26 July 2024 The Future is the Product of the Past

The first settlement of the Cimmerians in Anatolia may be Büklükale

Archaeologists estimated that the first settlement in Anatolia of the Cimmerians, who left Southern Ukraine before Christ (about 8th century BC), was Büklükale.

Büklükale is located about 100 kilometers from Ankara, Turkey’s capital city, where the road from Ankara to Kaman passes the Kızılrmak, Turkey’s longest river. Since ancient times, this region has been a major transit junction, and Büklükale has had control over it.

Büklükale excavations are carried out on behalf of the Japanese-Anatolian Archeology Institute, under the direction of Kırşehir Ahi Evran University, associate professor Kimiyoshi MATSUMURA. Büklükale is a city belonging to the last half of the 2nd millennium B.C. or the Hittite Empire Period. During the excavations carried out since 2009, cultural layers dated to the Ottoman Period, Iron Age, and Late, Middle, and Early Bronze Ages were identified.

Head of Excavation associate professor Kimiyoshi Matsumura told Now Archeology that the Cimmerians who came to Anatolia during the archaeological excavations guessed that the first settlement in Anatolia was Büklükale.

Büklükale site consists of two archeological areas, namely “Lower City” and “Upper City”. Photo: İHA

Matsumura, “We have identified objects with animal motifs peculiar to the Cimmerians or Scythians,” he said.

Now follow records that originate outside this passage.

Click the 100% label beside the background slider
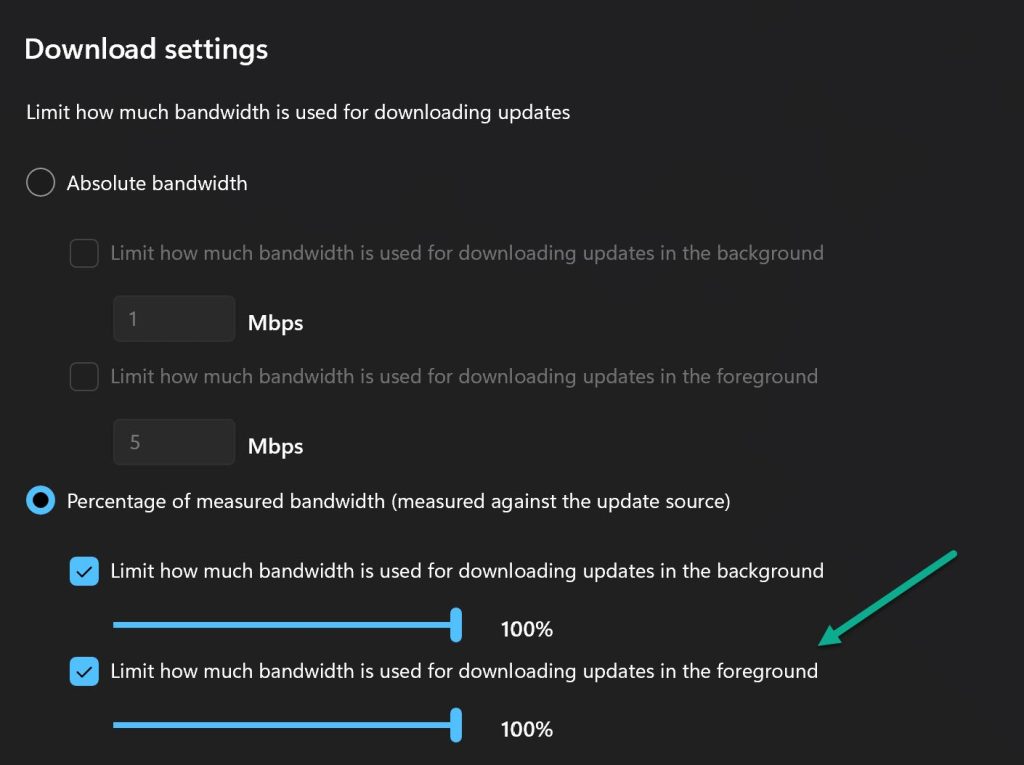Screen dimensions: 1024x765 527,628
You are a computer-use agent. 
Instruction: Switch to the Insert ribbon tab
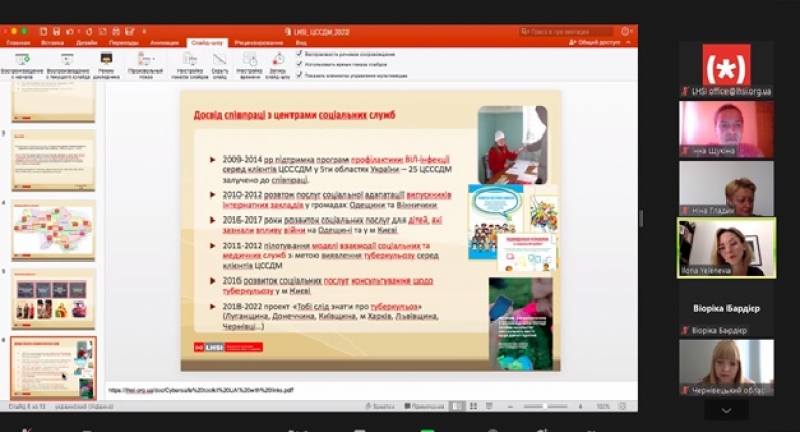50,44
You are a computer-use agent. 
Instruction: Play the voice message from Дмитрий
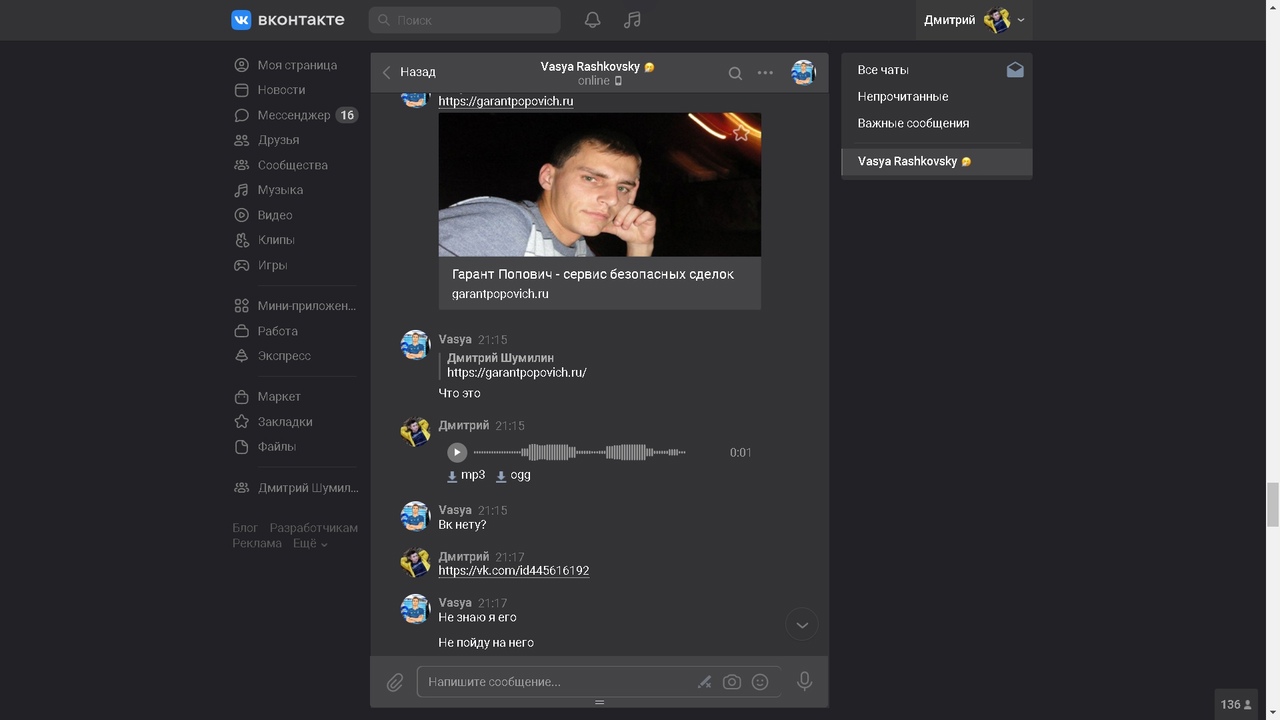tap(457, 452)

Stating that the excavations are continuing, Matsumura said, “peoples called Cimmerians came to Anatolia from the Ukraine region. The settlement or castle was built by them. We have identified it here for the first time in Anatolia.”

There is a very large fortification wall behind. “We think about it, and we have identified animal motifs and objects unique to the Cimmerians or Scythians in its contemporary architecture. Now we continue to work under it.”

Photo: İHA

Cimmerians

The Cimmerians, a nomadic people, are known from several Assyrian texts calling them Ga-mir or Gi-mir-aa. These peoples, about whom we do not know much, may have lived in southern Ukraine, where the Crimea is, according to some scholars.

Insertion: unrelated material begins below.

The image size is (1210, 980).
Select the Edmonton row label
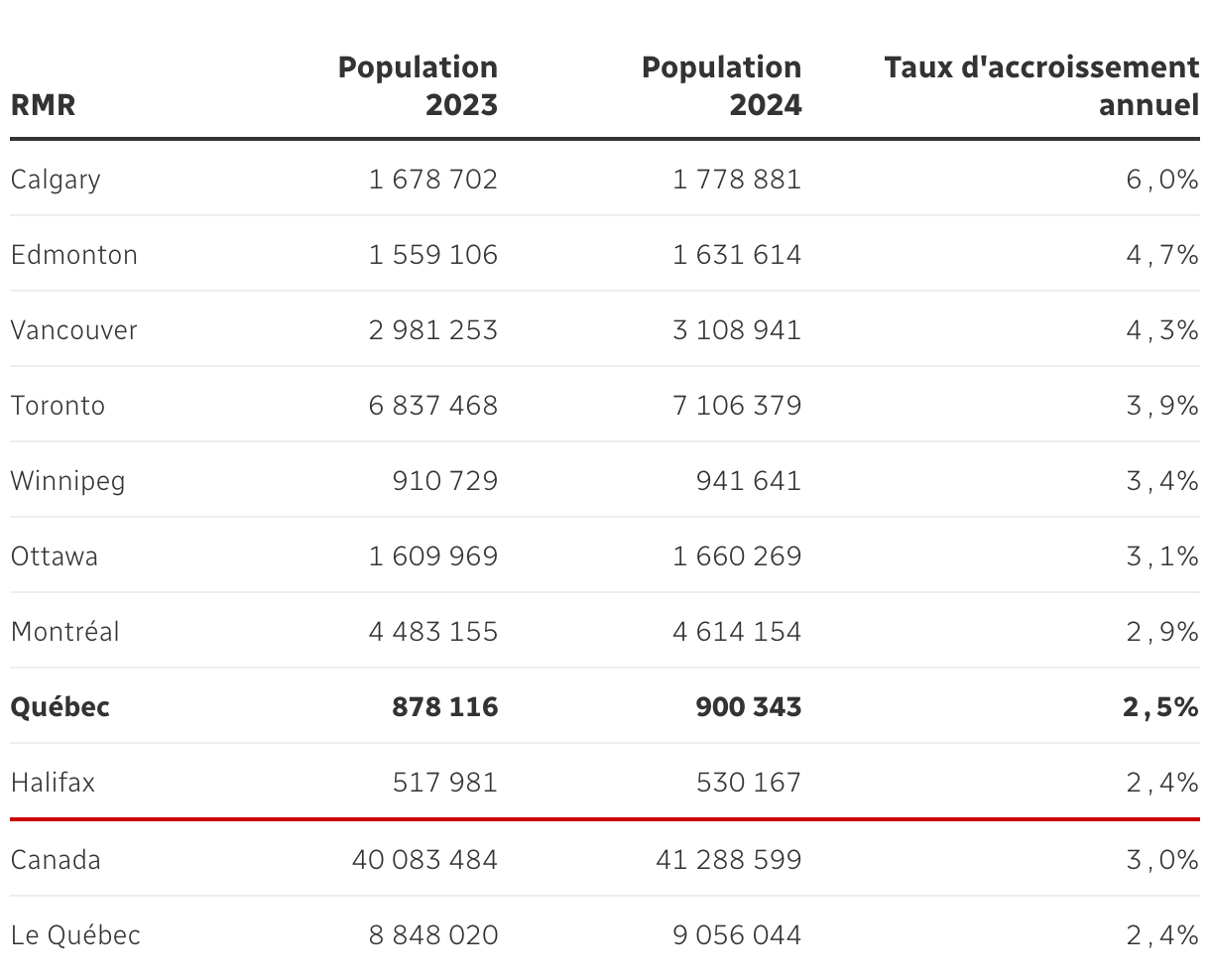coord(74,255)
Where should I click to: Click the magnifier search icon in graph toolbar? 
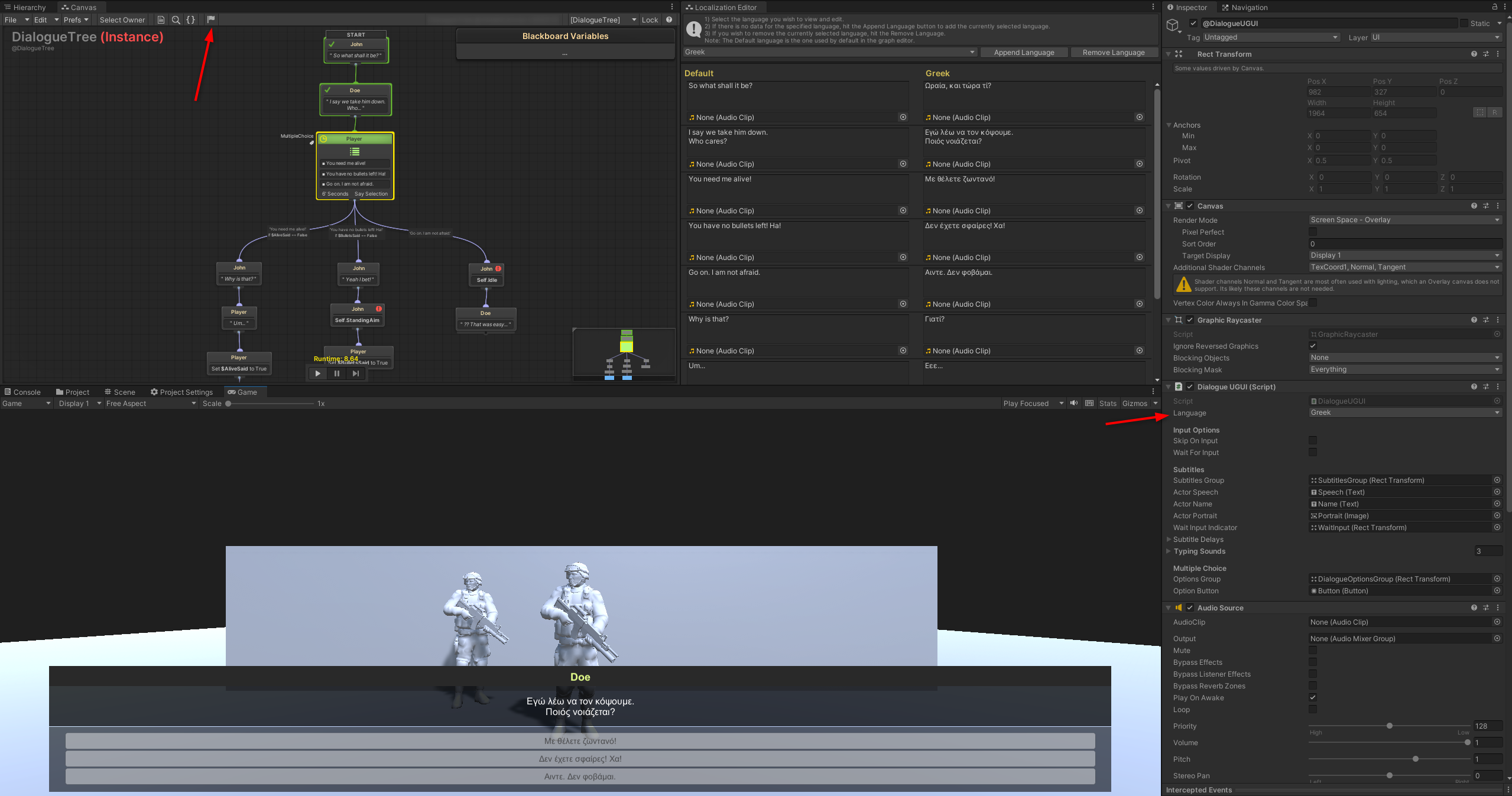[176, 20]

Archaeologists have identified them with the Novocerkassk culture on the grass plains between the river Prut and the Lower Don (c.900-c.650 BCE).

In the eighth century, many Cimmerians moved to the southeast, to the region north of the Caucasus. Here, they threatened the kingdom of Urartu. The Urartian king Rusa decided upon a preventive attack but was defeated (c.720).  The Cimmerians invaded Urartu and looted the country as far south as Lake Urmia.

Cimmerian mounted warriors on a Nimrud bas-relief.

This caused panic in Phrygia, a kingdom in western Turkey. In 710/709, a king who is, in our Assyrian sources, called Mit-ta-a (= Midas?), was forced to ask for help from the Assyrian king Sargon II. However, this did not prevent the Cimmerian invasion. In 696/695, Midas committed suicide after he had lost a battle. This was the end of Phrygia. Probably, Cimmerians settled on the Phrygian plain, which was perfectly suited to their cavalry.

They attacked the Lydian kingdom, which was established after Phrygia for a while. They were repelled by king Gyges, but twenty years later, they were back and in 644, they defeated the Lydians and looted their capital Sardes. Gyges was killed by the Cimmerian leader Lygdamis (Dugdammê).

The Cimmerians raided Greek cities in Aeolia and Ionia, looted Paphlagonia, and seized Sinope. Lygdamis attacked Assyria again after 640 but was defeated both times. The Cimmerians were defeated once more by the Lydian king Alyattes (c.600-560), after which they vanished from history.

However, a settlement belonging to the Cimmerians has not been identified in Anatolia until today.